Identify all lines of the data containing the string "computer" and copy them.

---- Records for this task

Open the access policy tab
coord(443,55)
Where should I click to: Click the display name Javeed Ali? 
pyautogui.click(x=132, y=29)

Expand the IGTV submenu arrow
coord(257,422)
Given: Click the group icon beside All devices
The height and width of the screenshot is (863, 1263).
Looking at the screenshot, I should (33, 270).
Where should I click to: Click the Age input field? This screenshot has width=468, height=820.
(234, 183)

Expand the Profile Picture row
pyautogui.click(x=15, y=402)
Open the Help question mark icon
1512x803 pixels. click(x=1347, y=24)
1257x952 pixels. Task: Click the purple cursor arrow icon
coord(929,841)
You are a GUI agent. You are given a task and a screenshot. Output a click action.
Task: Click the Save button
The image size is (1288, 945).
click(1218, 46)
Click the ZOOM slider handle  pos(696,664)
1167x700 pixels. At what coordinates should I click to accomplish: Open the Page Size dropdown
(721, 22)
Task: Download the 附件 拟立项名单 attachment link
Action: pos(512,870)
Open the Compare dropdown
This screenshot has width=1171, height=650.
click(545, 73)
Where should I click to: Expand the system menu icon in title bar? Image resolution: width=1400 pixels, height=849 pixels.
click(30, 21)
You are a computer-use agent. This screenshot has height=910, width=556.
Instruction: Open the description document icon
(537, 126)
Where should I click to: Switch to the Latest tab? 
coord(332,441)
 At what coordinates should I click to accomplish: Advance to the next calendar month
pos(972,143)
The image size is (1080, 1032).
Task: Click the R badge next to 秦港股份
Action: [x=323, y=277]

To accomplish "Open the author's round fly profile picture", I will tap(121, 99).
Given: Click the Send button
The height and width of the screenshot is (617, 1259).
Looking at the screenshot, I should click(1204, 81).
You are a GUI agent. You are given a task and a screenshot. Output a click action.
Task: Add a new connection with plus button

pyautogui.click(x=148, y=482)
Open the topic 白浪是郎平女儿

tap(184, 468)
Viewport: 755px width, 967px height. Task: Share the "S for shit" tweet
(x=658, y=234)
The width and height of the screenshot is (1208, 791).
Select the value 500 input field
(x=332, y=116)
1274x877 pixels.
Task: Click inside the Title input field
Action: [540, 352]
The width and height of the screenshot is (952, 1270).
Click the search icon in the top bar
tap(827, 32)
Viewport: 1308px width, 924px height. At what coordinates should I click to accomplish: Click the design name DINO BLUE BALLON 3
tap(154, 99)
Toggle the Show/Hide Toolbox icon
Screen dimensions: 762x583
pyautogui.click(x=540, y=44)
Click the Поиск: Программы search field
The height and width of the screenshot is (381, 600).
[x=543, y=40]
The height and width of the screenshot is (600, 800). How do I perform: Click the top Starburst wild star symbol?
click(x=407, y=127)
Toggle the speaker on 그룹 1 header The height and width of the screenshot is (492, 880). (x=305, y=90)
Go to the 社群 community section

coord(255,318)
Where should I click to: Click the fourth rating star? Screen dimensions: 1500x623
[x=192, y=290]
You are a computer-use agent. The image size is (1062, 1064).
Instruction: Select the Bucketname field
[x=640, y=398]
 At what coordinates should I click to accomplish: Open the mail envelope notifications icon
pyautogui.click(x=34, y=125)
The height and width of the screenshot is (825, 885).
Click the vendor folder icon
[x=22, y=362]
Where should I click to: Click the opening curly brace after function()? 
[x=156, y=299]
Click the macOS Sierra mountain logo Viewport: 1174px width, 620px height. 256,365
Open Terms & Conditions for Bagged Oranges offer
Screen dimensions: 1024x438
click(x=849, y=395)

--------

▸ **Output for this task**:
You are a computer-use agent. This screenshot has height=910, width=556.
You are a computer-use agent. The image size is (1062, 1064).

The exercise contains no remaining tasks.